Auch im Unterengadin gibt es einen Ort dieser Art: den Hof Zuort im Val Sinestra. In Scuol noch fühlen wir uns wie in einem Hexenkessel voller herbstlicher Wandervögel. Aber schon im Postauto Richtung Vnà hinauf können wir wieder durchatmen. Dann geht es zu Fuss eine gute Stunde auf einem schmalen Strässchen weiter ins Tal hinein, ganz allein. Als wir im Hof Zuort ankommen, liegt er bereits im Schatten. Nur die obersten schneebedeckten Berggipfel sind noch besonnt und geben einen wunderbaren Kontrast zu den gelben Lärchen und dem strahlend blauen Himmel ab.

«Wir haben nichts» steht auf dem Prospekt des Hofs Zuort. Das ist natürlich völlig untertrieben. Klar gibt es hier kein Highlife – weder Disco noch Fernseher. Dafür Berge, Wald und Einsamkeit in Hülle und Fülle. Und pure Ruhe – ausser dem Rauschen der Aua da Laver und der Brancla. Aber schliesslich heisst Zuort auf Romanisch taub. Ruhe und Stille wird auch im Haus hochgehalten. So steht auf einem Plakat in alter Schrift in der Gaststube: «Bitte kein Getrampel oder zu lautes Reden.» Ansonsten werde man sofort hinauskomplimentiert. Wir setzen uns an den wärmenden Kachelofen und lassen uns von Brigitte Engel eine herrliche Tomatensuppe und Bœuf bourguignon servieren. Etwas Märchenhaftes, Verwunschenes haftet diesem Haus an, mit all den ausgestopften Tieren und den historischen Zimmern, in denen wir später vorzüglich nächtigen werden. Fast scheint es, als ob man hier die Zeit angehalten hätte.

Das mochte vor über 100 Jahren auch den holländischen Dirigenten Willem Mengelberg fasziniert haben, der hier viele Jahre lebte. Inzwischen sind der Hof Zuort, die dazugehörende Villa, das Drachenhaus und die kleine Kapelle im Besitz von Peter Berry, Nachkomme einer St. Moritzer Ärztedynastie. «Zuort ist wie eine Zeitinsel», schwärmt er. Wie wahr.

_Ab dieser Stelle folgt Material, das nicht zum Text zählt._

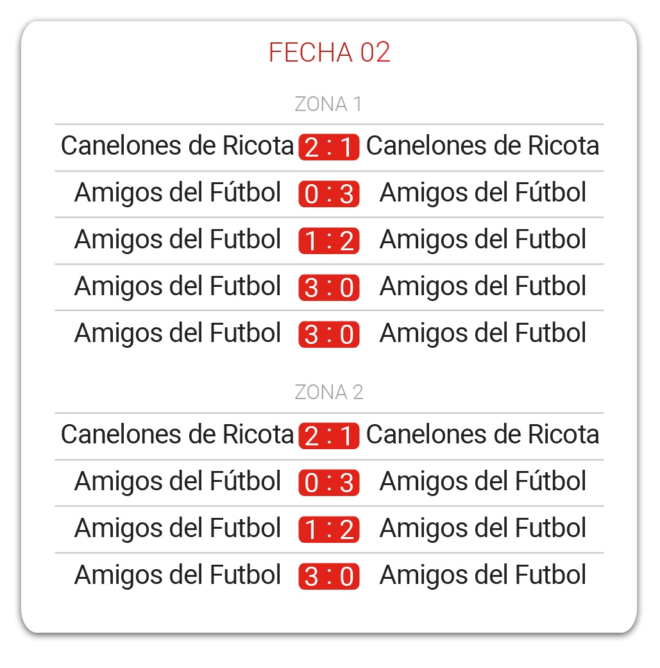Select home team Canelones de Ricota in Zona 1
This screenshot has height=668, width=660.
tap(177, 146)
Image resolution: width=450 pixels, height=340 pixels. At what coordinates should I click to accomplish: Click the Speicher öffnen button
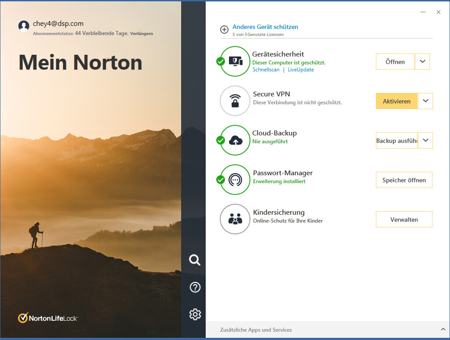coord(404,180)
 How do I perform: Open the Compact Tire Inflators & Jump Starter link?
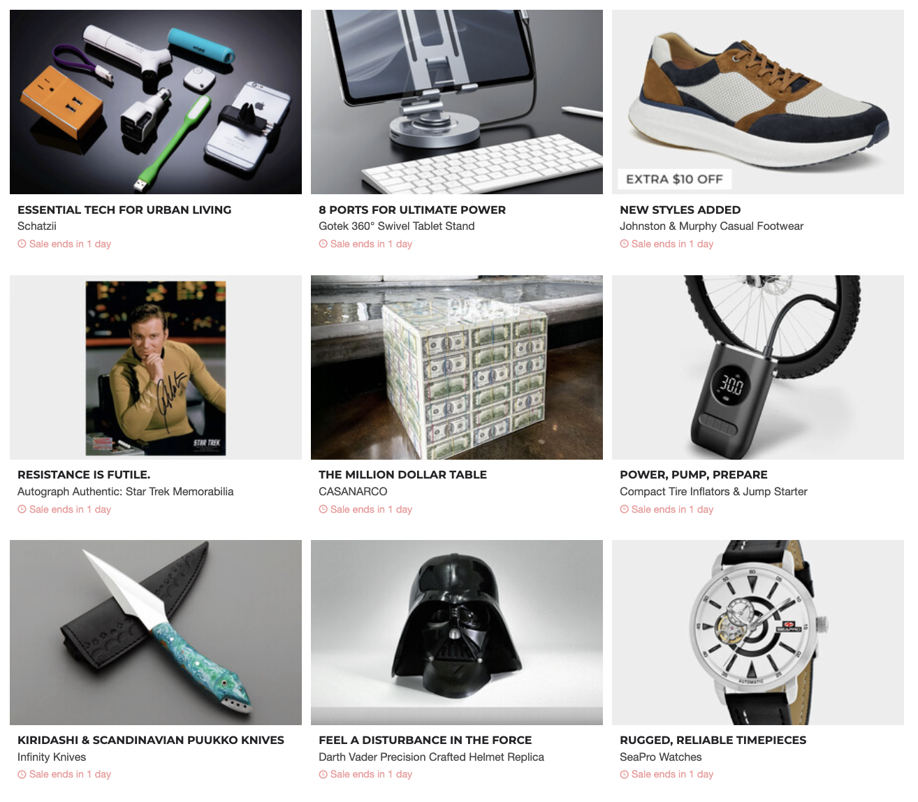[x=713, y=492]
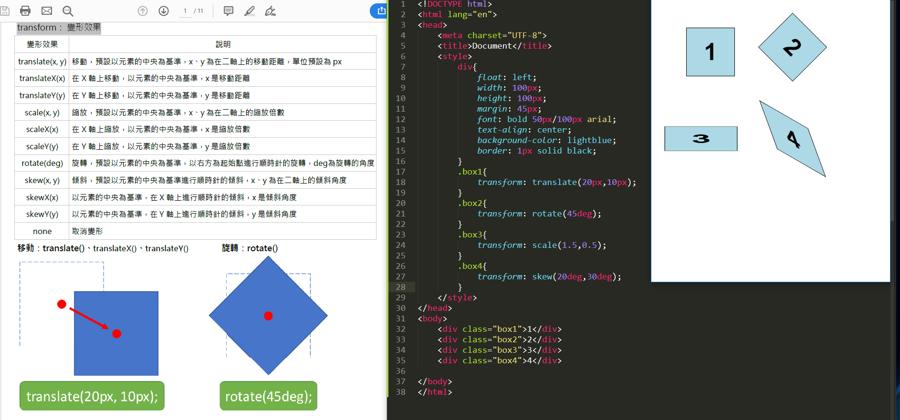This screenshot has height=420, width=900.
Task: Open the find text magnifier tool
Action: click(68, 10)
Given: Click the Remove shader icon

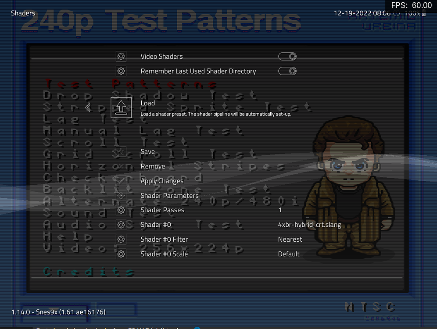Looking at the screenshot, I should tap(121, 166).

Nur der wandernde Vollmond zeigt uns an, dass die Stunden vergehen. Er wolle hier einen Gegenpol zum «Disneyland Engadin» schaffen. Das Interieur des Hotels ist wo immer möglich im Urzustand belassen, auch die daneben liegende Villa, die Mengelberg bewohnte. Ritterrüstungen, alte Fotoalben, seine Büchersammlung und das Bett sind noch so, als wäre Herr Mengelberg eben erst zur Tür hinausspaziert.

Als privates Experimentierlabor bezeichnet Peter Berry sein Hotel. Akrobat, Nerz und Galante, die drei Haflingerpferde, seien sozusagen der biologische Motor seines Investments. «Weil sie täglich gefüttert werden müssen, ist das Hotel auch 365 Tage im Jahr geöffnet», erklärt der Arzt. Und im Winter dienen die drei auch schon mal als umweltfreundliche Skilifte.

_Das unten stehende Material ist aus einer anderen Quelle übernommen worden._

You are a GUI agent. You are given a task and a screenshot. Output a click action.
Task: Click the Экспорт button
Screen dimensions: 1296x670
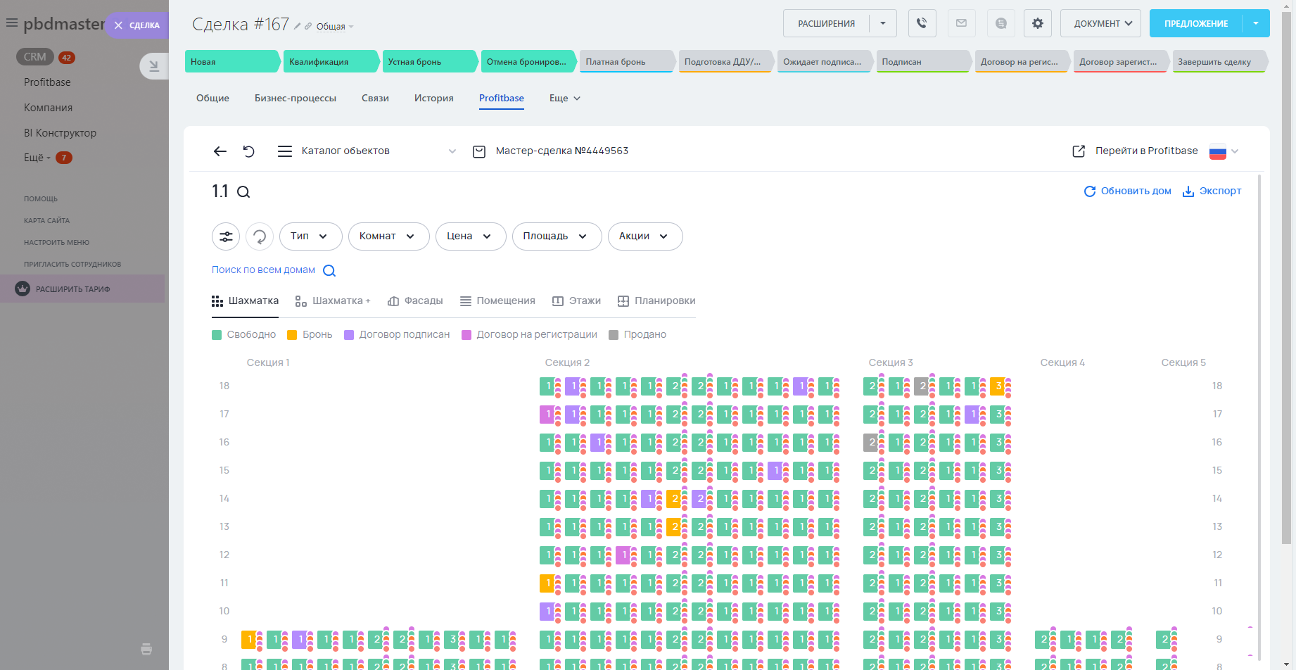tap(1212, 191)
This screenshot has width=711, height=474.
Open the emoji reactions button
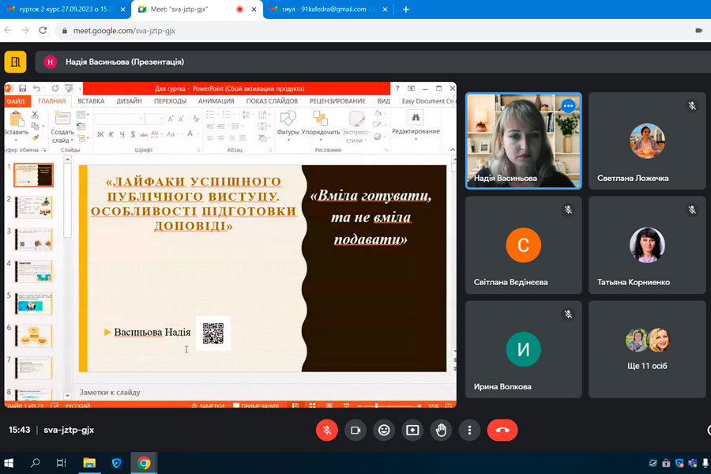pos(384,430)
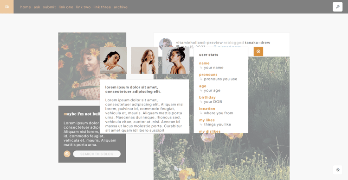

Es ist nicht ganz zufällig, dass sowohl Peter Berry vom Hof Zuort wie auch Ludovic Orts und Benoît Greindl von der Montagne Alternative Quereinsteiger sind. Sie befinden sich in der zweiten Lebenshälfte, haben zuvor genug Geld verdient, um sich den Luxus eines Hotels leisten zu können. Und vor allem: Sie schätzen selbst die Ruhe und Abgeschiedenheit und freuen sich, diesen Luxus anderen Menschen anbieten zu können. Wir sind in Commeire denn auch nicht die Einzigen, die für ein Wochenende dem Alltag den Rücken kehren.

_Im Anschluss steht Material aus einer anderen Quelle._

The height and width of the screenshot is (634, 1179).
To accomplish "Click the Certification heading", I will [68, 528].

Zu guter Letzt landen wir bei Danièle. Die Rentnerin hat sich in Commeire ebenfalls einen Traum erfüllt und eine kleine Alimentation eröffnet. Sie verkauft alles, was man für eine Auszeit braucht: frischen Zopf, Honig oder ein Fondue. Die neugewonnene Einsamkeit wird so genussvoll abgerundet.

Montagne Alternative, Commeire VS, www.montagne-alternative.com, DZ ab Fr. 250.–; Hof Zuort, Ramosch GR, www.zuort.ch, DZ ab Fr. 230.–.